Syaikh Samad juga tercatat pernah
mengirim surat kepada Sultan Hamengkubuwono I, Sultan Mataram dan kepada
Susuhunan Prabu Jaka atau Pangeran Singasari Putera Amengkurat IV. Surat-surat
tersebut jatuh ke tangan Belanda di Semarang (tahun 1772 M).
Sheikh Abdus Shamad al-Falimbani telah
lama bercita-cita untuk ikut serta dalam salah satu peperangan/pemberontakan
melawan penjajah. Namun setelah dipertimbangkan, beliau lebih tertarik membantu
umat Islam di Pattani dan Kedah melawan keganasan Siam yang beragama Buddha.
Sebelum perang itu terjadi, Sheikh Wan
Abdul Qadir bin Sheikh Abdul Jalil al-Mahdani, Mufti Kedah mengirim sepucuk
surat kepada Sheikh Abdus Shamad di Mekah. Surat itu membawa maksud agar
diumumkan kepada kaum Muslimin yang berada di Mekah bahawa umat Islam Melayu
Pattani dan Kedah sedang menghadapi jihad mempertahankan agama Islam dan watan
(tanah air) mereka.
Dalam peperangan itu, Sheikh Abdus
Shamad al-Falimbani memegang peranan penting dengan beberapa panglima Melayu
lainnya. Sejarawan Al-Baythar menyatakan, Al-Palimbani meninggal setelah
1200/1785. Tetapi kemungkinan besar dia meninggal setelah 1203/1789,tahun
ketika dia menyelesaikan karyanya yang terakhir dan paling masyhur, Sayr
Al-Salikin yang dalam usia 85 tahun. Kitab dua jilid ini selai ditulis pada 20
Ramadhan 1203 H di Taif, kira-kira bersamaan tahun 1789 M.
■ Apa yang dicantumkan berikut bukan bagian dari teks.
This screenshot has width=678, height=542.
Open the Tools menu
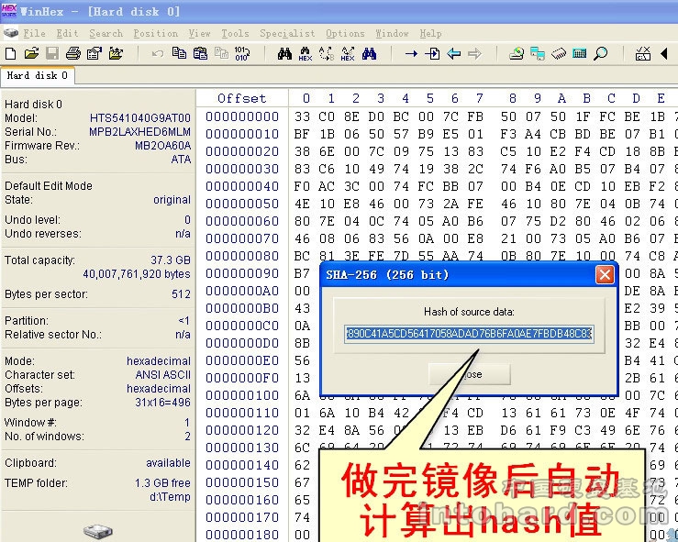tap(235, 33)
Tapi, sejarawan Malaysia Wan Shaghir Abdullah
mencatat: “Dalam Tarikh Salasilah Negeri Kedah diriwayatkan, dia terbunuh dalam
perang melawan Thai pada 1244/1828. Tetapi saya sukar menerima penjelasan ini,
sebab tidak ada bukti dari sumber-sumber lain yang menunjukkan Al-Palimbani
pernah kembali ke Nusantara. Lebih jauh lagi, waktu itu mestinya umurnya telah
124 tahun terlalu tua untuk pergi ke medan perang. Walaupun Al-Baythar tidak
menyebutkan tempat di mana Al-Palimbani meninggal, ada kesan kuat dia meninggal
di Arabia”.
Uniknya, data lain pada manuskrip
Al-Urwatul Wutsqa karya Sheikh Abdus Shamad al-Falimbani yang disalin oleh Haji
Mahmud bin Muhammad Yusuf Terengganu, salah seorang murid Sheikh Abdus Shamad
al-Falimbani. Pembuktian bahwa diketemukan kubur Syaikh Abdus Shamad
al-Falimbani di perantaraan Kampung Sekom dengan Cenak termasuk dalam kawasan
Tiba, yaitu Pattani Utara. (MH)
ada info yg asli di palembang, tp banyak yg menginfo di makamkan di pattani thailand. mana yg bener?